Originario de la misma región que Demjanjuk, Fedorenko no recibió
nada parecido a la meticulosa audiencia de un tribunal alemán.
Su exesposa, una
campesina de quien llevaba separado mucho tiempo, fue convocada y
sugirió que Fedorenko se había opuesto a la colectivización. Fue
descrito como un servidor leal de los nazis invasores. La justicia
soviética fue sumaria: lo declararon culpable y fue ejecutado.
El juicio de
Groening, el año pasado, en otra bella ciudad de provincias,
Luenenbur, quizá pareció poco espectacular. Sin embargo, como el
resto, fue un recordatorio de cómo la historia del siglo XX pasa por
verdugos y víctimas. Nos recuerda que siempre hay opciones y se
elige.
La opción de
Hanning fueron las SS. Fue herido en batalla cerca de Kiev;
convaleció en las instalaciones usadas por los oficiales en
Auschwitz y después se les unió en circunstancias que no fueron
aclaradas en el juicio.
Leonie Figge, de
16 años, y Stina Ulbrich, de 17, parte de un grupo de 25
adolescentes que visitaron Israel en marzo, estuvieron presentes en
algunas sesiones del juicio de Hanning.
“Estoy contento
por la oportunidad de estar aquí”, afirmó Ulbrich. “Impresiona”.
Tenían ganas de
aprender de Leon Schwarzbaum que, como otros supervivientes del
Holocausto, visita escuelas para compartir sus experiencias en la
guerra.
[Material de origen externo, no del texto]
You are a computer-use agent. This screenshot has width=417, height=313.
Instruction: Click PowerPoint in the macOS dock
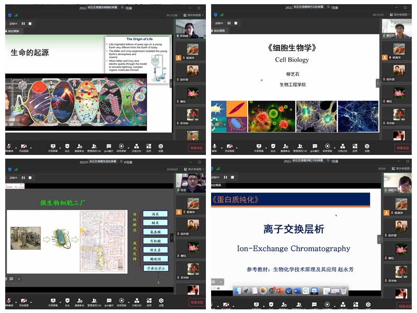click(279, 291)
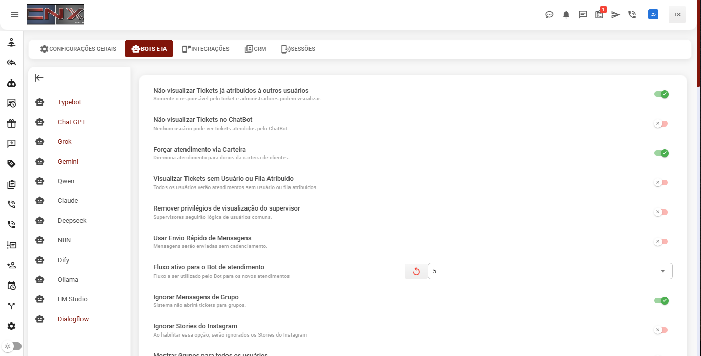
Task: Open the task list icon with red badge
Action: (599, 15)
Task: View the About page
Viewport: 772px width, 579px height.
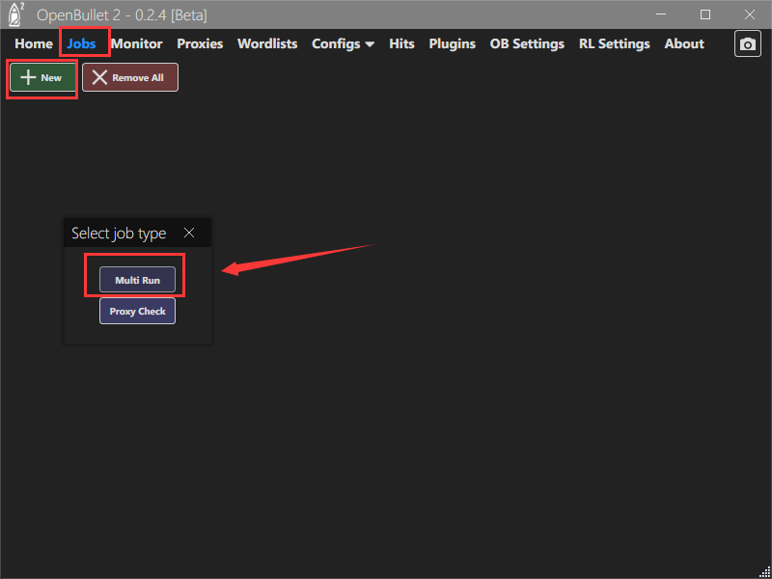Action: pos(684,43)
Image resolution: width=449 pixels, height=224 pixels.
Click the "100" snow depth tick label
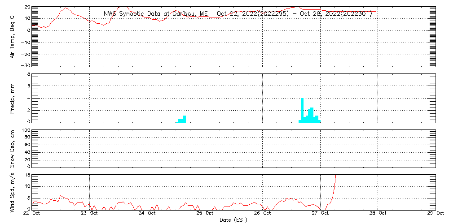[x=26, y=130]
Ulbrich se imaginó transmitiendo sus palabras a sus propios
hijos algún día.
Ese puede ser el
logro más trascendente de este juicio.
Mientras tanto,
Walther y yo, nos sentamos en el viejo y prístino pueblo de Detmold,
de edificios con finos detalles en madera. Cuando los nazis dominaron
lugares como estos, Walther reflexionaba, “había tantas esvásticas
colgadas que no se podían ver las vigas”.